▸ **How to complete this task**
Write out the listing below exactly, and omit any images you find in it.

▸ **Supplied entries**

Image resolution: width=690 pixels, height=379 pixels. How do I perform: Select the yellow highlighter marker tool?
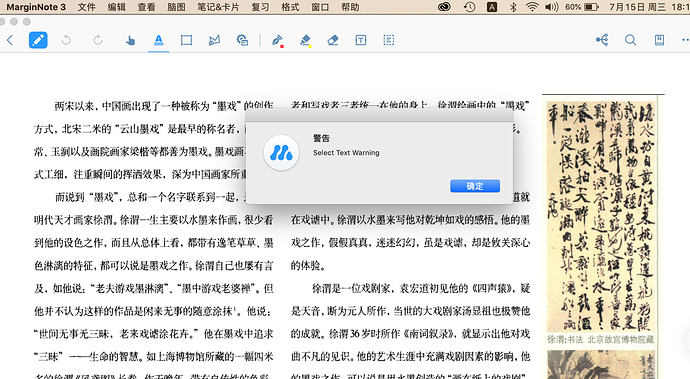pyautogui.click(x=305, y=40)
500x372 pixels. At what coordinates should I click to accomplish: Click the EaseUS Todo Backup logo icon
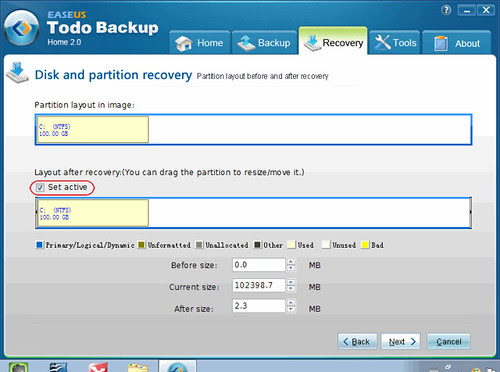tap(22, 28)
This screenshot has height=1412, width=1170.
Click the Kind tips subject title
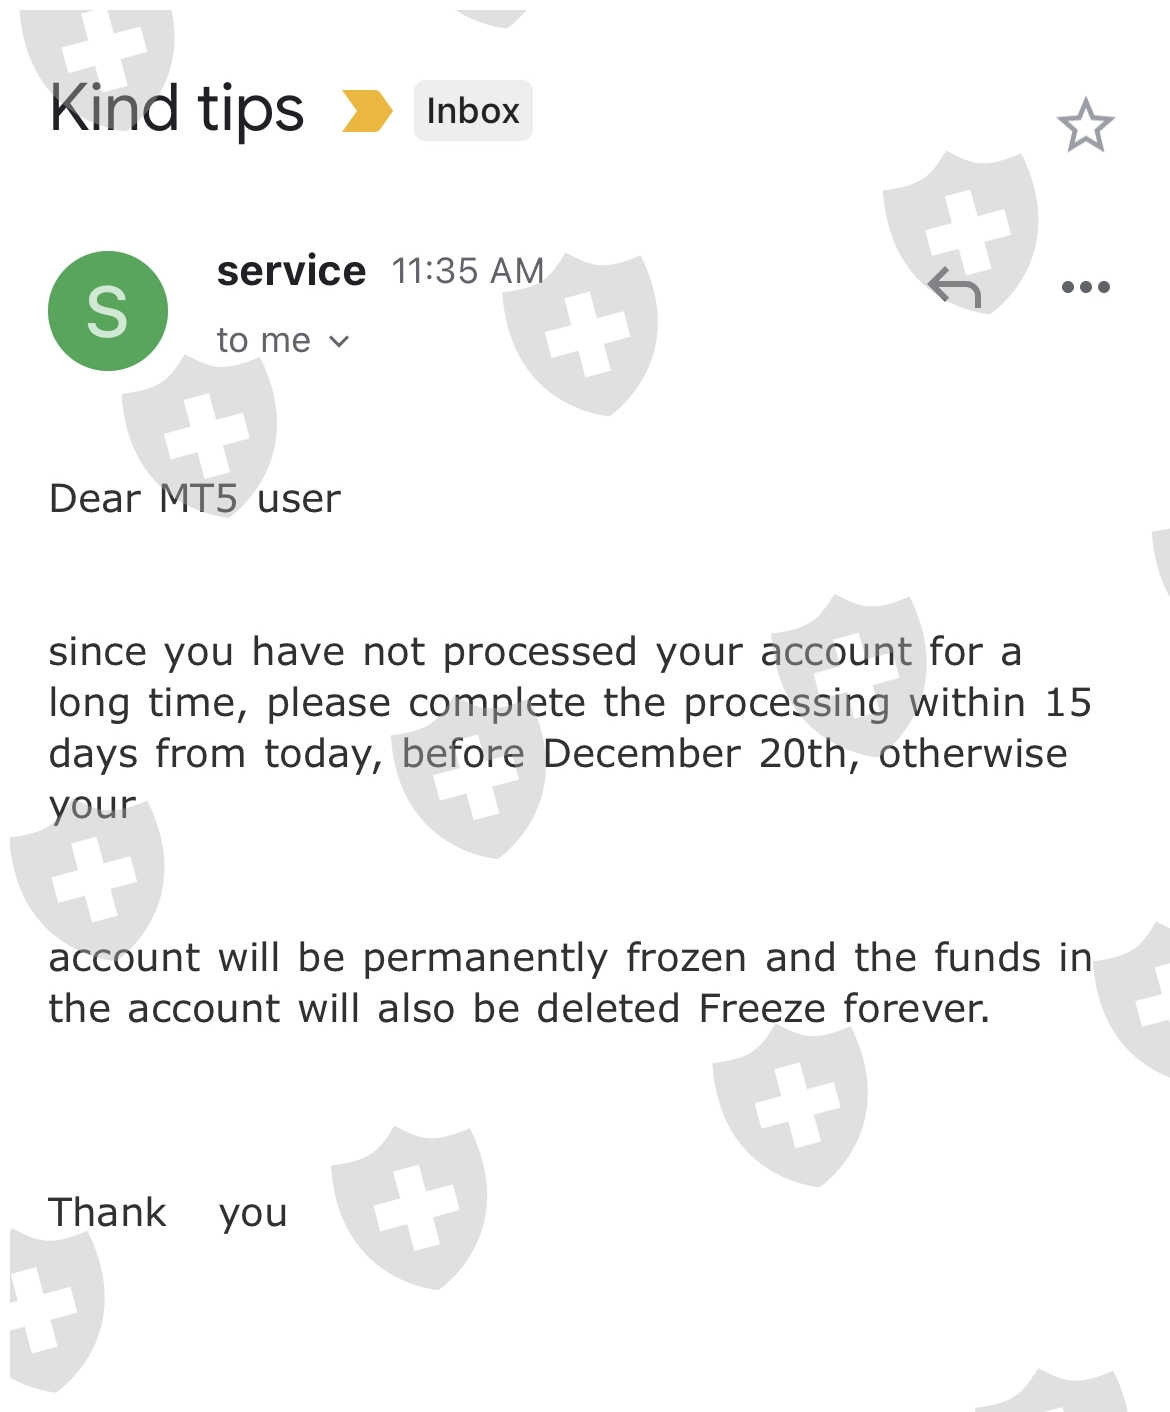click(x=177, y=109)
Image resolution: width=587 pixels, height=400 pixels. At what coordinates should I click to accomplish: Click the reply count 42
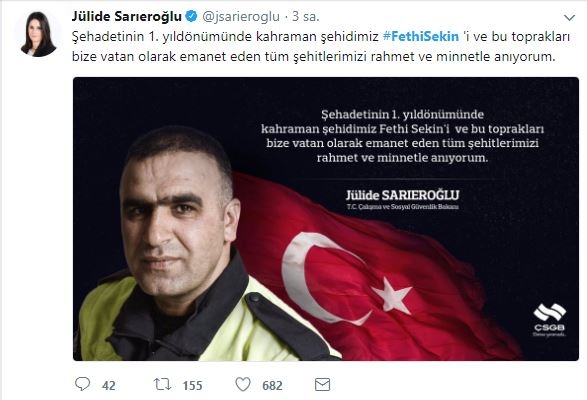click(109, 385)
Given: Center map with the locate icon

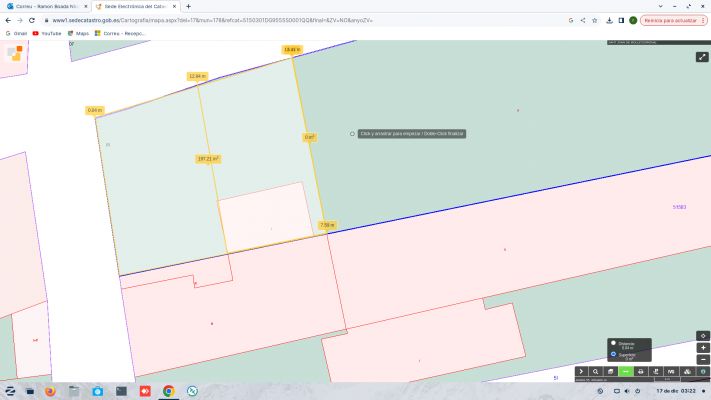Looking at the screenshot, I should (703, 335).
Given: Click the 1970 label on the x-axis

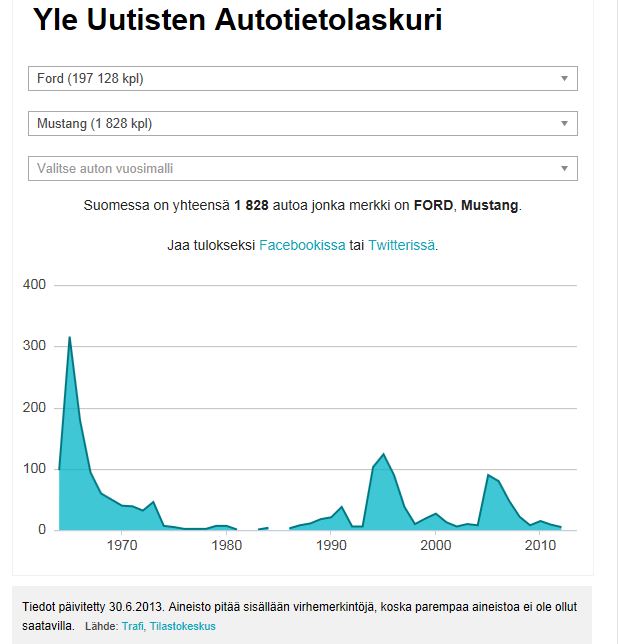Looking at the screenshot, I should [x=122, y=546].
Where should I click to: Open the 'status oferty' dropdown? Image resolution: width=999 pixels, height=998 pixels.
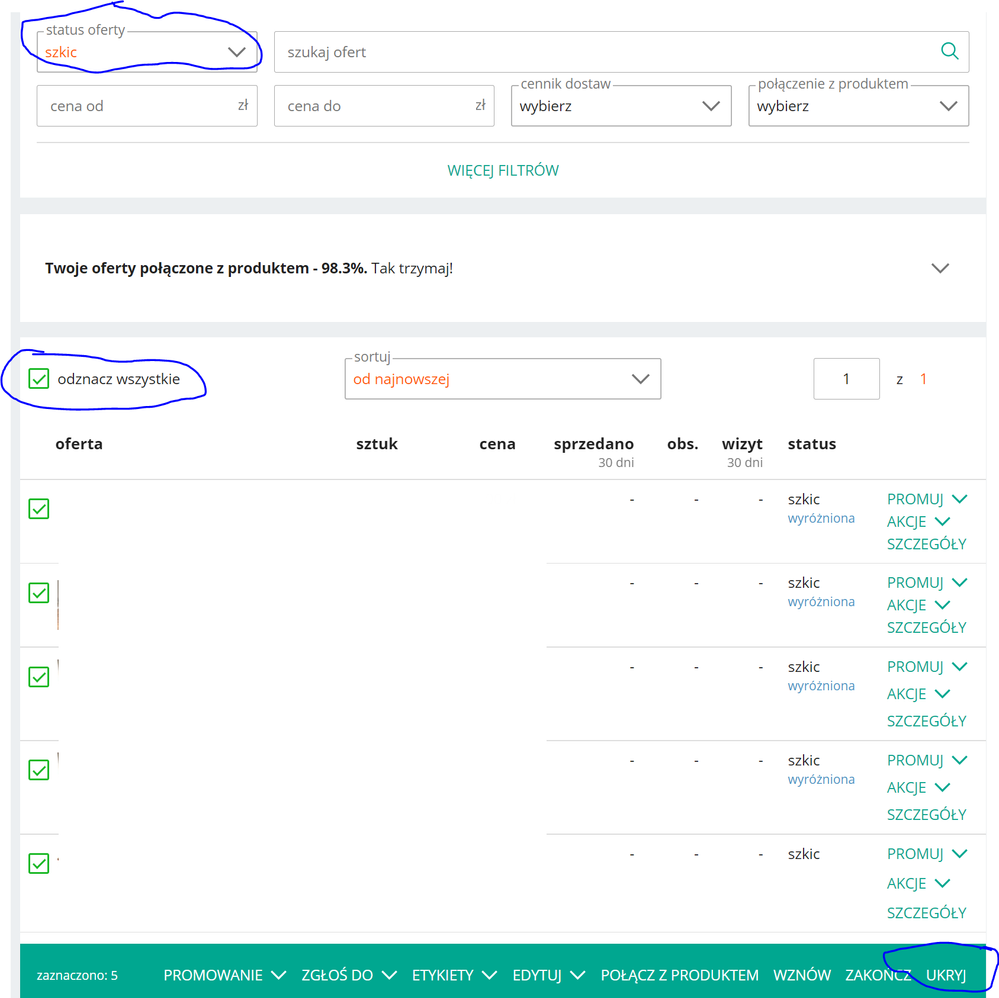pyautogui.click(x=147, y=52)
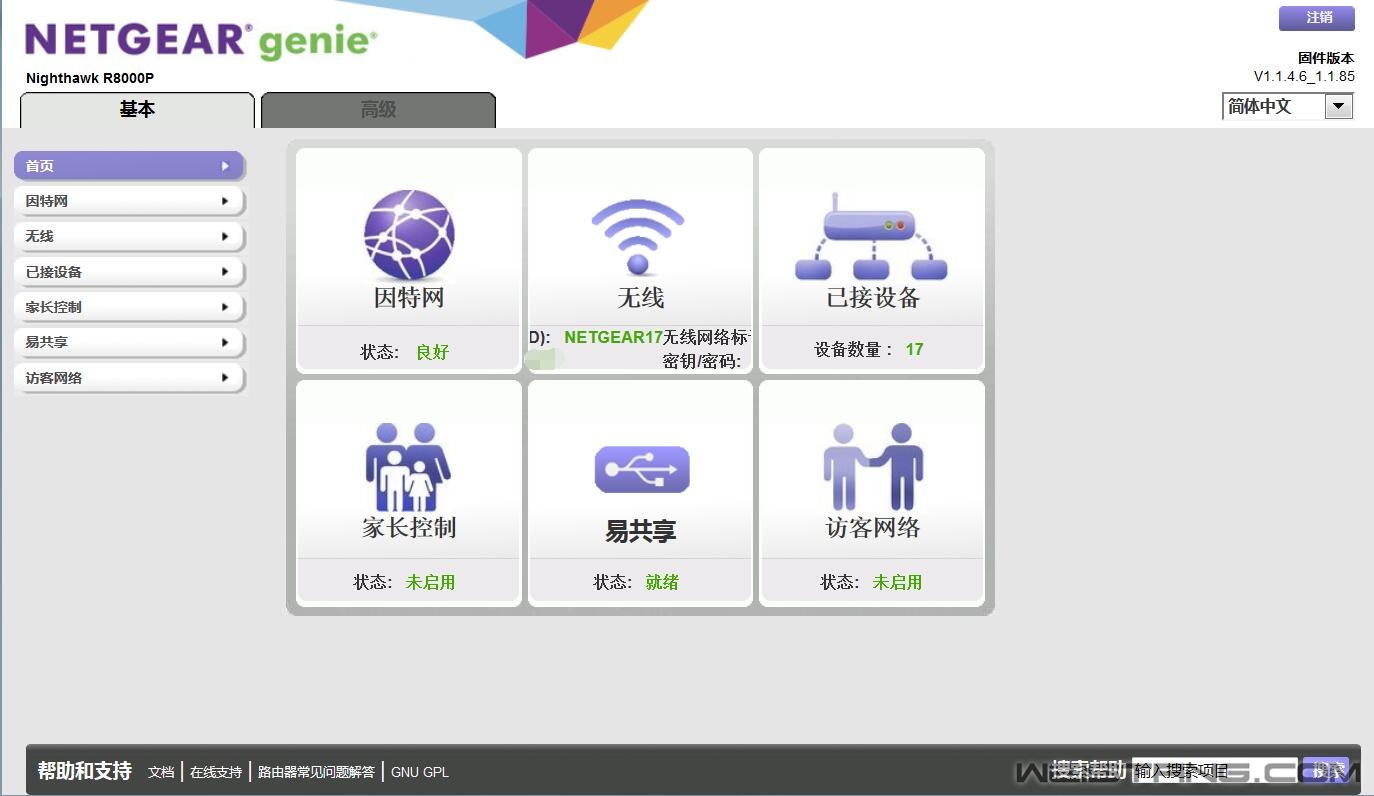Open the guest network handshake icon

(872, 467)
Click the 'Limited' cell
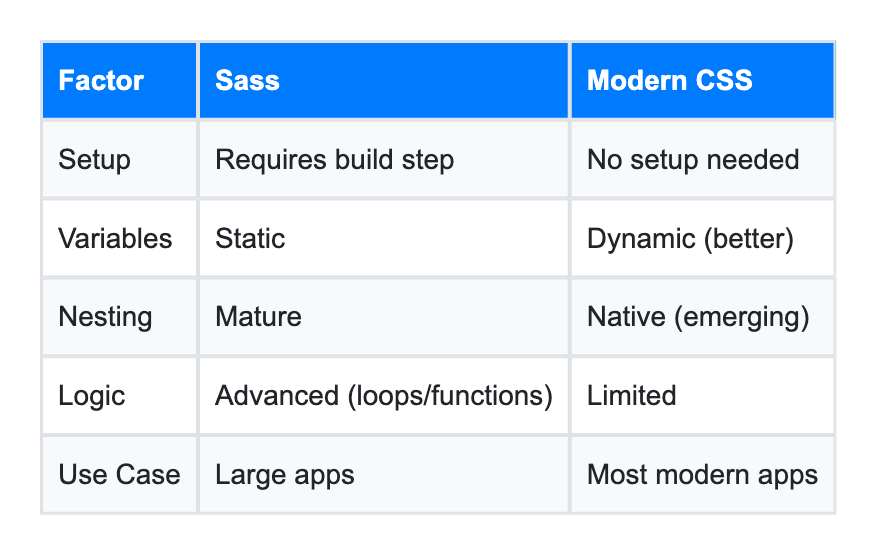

▸ **Result for this exercise**
Image resolution: width=690 pixels, height=379 pixels. How do I perform: Select the yellow highlighter marker tool?
pyautogui.click(x=305, y=40)
500x372 pixels. At what coordinates should I click to accomplish: Click the EaseUS Todo Backup logo icon
tap(22, 28)
This screenshot has height=1412, width=1170.
Click the Kind tips subject title
click(x=177, y=109)
Image resolution: width=587 pixels, height=400 pixels. At what coordinates should I click to accomplish: Click the reply count 42
click(109, 385)
Given: Center map with the locate icon

Looking at the screenshot, I should (703, 335).
Given: Click the 1970 label on the x-axis

Looking at the screenshot, I should [x=122, y=546].
Where should I click to: Open the 'status oferty' dropdown? Image resolution: width=999 pixels, height=998 pixels.
pyautogui.click(x=147, y=52)
Open the guest network handshake icon

(872, 467)
Click the 'Limited' cell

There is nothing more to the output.